▶ WHAT TO DO
Every line below containing the word "taskbar" should be found and copied.

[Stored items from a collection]

# # #

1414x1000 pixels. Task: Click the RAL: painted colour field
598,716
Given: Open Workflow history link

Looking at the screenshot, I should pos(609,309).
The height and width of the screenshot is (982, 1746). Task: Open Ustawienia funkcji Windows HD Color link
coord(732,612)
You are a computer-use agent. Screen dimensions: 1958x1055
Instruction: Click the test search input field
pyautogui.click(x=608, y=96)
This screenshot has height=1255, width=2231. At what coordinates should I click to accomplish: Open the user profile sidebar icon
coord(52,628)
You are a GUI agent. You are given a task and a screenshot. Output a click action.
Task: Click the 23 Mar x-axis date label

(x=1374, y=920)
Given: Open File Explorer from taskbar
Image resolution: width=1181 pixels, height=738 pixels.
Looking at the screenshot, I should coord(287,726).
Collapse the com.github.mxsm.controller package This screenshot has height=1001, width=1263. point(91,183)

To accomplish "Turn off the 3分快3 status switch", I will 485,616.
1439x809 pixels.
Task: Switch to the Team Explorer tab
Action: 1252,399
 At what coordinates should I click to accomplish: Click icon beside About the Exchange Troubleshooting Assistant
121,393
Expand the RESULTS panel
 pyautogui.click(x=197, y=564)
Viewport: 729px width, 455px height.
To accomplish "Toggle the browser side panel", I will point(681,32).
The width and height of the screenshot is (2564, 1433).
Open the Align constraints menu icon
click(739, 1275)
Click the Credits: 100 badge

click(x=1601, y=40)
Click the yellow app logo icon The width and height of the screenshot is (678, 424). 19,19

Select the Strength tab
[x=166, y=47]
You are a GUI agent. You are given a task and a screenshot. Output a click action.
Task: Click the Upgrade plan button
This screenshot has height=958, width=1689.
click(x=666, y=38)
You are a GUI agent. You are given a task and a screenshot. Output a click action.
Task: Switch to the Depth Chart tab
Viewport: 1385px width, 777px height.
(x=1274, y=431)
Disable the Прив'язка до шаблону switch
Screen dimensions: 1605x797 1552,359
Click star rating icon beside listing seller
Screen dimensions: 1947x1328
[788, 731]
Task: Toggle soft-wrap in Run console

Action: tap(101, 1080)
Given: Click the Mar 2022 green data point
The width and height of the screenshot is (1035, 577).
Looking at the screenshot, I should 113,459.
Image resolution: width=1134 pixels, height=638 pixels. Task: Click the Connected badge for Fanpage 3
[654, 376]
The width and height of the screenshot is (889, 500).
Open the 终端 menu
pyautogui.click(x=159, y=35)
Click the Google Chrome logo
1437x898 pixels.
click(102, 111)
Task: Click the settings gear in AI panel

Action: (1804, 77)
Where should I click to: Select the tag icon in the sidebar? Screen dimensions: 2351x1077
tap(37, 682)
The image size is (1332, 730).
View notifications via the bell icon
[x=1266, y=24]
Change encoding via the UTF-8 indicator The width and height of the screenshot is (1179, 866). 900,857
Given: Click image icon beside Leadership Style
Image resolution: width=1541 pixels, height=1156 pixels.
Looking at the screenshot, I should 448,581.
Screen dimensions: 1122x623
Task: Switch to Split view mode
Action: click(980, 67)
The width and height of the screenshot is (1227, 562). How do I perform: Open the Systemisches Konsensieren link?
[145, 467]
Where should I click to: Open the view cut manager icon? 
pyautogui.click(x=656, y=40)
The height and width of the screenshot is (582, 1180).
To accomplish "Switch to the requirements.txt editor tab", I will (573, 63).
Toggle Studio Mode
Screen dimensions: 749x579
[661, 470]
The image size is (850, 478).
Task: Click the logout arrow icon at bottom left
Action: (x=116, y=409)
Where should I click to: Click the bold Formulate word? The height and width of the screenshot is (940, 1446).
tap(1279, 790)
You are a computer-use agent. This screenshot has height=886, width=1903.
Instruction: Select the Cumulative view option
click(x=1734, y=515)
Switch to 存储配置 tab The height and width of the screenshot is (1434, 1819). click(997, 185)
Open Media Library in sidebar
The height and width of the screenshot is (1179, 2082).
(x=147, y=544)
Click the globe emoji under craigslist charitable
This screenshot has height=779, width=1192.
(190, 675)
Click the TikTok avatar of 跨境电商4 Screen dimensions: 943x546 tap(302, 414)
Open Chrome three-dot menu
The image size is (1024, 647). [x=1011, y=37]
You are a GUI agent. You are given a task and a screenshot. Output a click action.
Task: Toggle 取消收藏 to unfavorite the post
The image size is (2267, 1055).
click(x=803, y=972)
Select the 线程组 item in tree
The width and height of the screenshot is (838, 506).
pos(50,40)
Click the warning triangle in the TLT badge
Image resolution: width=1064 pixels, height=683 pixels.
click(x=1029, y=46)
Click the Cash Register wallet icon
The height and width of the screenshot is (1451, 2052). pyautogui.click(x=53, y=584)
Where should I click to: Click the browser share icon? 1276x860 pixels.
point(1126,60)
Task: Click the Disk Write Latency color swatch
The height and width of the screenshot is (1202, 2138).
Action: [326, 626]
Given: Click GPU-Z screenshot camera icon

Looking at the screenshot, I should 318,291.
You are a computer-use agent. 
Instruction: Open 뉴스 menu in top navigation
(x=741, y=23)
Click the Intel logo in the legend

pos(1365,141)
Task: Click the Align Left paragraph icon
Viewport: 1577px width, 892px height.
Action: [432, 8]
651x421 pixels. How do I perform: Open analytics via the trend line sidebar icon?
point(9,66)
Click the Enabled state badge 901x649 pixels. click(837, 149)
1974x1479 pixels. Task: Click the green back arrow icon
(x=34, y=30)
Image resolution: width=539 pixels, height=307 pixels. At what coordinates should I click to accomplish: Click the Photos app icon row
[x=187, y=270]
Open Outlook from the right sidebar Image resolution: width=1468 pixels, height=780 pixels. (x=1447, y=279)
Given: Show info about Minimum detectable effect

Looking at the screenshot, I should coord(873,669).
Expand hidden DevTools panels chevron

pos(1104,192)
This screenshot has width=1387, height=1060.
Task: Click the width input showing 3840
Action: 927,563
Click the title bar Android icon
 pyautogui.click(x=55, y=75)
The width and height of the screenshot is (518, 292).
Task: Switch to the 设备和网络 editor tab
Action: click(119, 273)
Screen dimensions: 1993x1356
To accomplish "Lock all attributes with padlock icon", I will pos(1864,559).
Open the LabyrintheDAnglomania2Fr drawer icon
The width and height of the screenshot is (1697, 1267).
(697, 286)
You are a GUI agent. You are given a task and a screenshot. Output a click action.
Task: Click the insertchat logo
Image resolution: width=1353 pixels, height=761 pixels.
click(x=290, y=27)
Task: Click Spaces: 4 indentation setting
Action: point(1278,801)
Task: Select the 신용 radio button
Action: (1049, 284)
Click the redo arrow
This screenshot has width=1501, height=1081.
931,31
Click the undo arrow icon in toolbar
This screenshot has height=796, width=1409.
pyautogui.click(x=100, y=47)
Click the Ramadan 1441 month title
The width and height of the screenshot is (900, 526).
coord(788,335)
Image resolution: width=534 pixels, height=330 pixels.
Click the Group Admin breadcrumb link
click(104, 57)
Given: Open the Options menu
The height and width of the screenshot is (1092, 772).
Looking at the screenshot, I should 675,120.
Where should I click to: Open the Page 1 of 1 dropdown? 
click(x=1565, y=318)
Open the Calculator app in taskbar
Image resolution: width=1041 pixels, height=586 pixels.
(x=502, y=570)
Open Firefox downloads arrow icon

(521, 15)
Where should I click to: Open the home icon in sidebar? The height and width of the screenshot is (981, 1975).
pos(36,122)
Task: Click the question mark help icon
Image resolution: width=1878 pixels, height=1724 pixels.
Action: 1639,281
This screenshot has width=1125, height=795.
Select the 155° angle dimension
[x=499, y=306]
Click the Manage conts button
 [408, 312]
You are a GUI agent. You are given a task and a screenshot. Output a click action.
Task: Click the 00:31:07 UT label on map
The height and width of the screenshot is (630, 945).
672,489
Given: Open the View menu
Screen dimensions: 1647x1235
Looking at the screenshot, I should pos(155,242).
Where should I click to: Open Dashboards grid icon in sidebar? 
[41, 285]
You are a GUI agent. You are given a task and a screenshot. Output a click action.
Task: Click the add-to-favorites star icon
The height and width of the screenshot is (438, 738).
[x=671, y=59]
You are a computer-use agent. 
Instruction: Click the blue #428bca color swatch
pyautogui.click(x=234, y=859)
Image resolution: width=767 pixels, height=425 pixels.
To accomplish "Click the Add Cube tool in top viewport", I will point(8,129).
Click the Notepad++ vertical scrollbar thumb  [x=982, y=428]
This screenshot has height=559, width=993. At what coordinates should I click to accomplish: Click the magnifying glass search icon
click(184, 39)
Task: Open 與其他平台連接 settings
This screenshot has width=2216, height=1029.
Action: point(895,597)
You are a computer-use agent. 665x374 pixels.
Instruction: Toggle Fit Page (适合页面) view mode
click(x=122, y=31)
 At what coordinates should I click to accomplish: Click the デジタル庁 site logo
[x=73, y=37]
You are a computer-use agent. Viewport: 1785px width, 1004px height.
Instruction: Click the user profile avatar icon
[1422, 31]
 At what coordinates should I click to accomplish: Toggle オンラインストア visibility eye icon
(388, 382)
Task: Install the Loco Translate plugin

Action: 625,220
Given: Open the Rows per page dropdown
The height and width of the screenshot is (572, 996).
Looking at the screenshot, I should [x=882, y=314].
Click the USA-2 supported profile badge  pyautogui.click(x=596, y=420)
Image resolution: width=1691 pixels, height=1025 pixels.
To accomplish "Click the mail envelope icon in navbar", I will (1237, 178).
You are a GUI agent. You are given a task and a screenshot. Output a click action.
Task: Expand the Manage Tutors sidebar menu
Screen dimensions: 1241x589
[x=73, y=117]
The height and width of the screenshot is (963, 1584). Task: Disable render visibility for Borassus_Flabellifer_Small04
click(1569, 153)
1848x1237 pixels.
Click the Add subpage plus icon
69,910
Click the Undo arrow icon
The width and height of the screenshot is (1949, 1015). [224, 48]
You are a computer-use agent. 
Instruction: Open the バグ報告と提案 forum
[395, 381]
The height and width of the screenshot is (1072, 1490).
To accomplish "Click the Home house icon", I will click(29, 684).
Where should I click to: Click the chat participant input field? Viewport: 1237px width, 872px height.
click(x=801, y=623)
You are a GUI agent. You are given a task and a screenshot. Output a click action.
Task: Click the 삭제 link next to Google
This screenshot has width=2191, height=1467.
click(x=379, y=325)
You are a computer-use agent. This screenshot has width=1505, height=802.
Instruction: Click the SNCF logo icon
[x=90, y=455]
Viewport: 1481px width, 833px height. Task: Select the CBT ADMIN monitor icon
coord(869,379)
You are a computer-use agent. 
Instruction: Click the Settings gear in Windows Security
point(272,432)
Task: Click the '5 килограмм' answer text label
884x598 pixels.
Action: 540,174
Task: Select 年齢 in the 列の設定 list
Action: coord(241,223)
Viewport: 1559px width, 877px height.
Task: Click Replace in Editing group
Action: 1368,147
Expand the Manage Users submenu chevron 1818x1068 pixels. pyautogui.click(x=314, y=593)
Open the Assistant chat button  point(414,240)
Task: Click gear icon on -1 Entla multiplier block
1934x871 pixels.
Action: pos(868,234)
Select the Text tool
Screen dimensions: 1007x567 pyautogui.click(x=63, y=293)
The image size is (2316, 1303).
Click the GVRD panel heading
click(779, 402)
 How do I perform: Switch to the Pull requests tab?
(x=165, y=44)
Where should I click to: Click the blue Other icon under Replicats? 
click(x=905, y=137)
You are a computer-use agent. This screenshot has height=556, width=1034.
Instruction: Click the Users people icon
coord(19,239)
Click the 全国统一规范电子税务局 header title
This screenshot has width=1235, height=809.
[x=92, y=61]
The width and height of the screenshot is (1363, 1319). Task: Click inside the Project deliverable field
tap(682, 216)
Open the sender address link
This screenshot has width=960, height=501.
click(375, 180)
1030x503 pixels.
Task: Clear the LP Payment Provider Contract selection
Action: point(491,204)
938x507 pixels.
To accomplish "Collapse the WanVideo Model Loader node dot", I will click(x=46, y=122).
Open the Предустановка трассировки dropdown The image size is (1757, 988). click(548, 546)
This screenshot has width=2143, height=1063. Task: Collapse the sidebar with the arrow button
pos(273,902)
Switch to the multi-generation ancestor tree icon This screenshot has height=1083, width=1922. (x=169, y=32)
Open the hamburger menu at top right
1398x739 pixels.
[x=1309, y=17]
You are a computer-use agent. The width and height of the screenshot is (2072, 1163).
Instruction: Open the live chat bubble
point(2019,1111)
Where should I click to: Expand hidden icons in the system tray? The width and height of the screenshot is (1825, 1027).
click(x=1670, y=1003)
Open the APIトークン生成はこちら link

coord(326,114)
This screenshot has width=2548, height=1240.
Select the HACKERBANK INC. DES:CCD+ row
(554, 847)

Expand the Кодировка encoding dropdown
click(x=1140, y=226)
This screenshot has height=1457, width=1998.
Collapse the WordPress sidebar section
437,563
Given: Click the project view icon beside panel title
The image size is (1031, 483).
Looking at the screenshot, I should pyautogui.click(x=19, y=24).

# # #

▶ WRITTEN SOLUTION
Given: Open File Explorer from taskbar
Open the Calculator app in taskbar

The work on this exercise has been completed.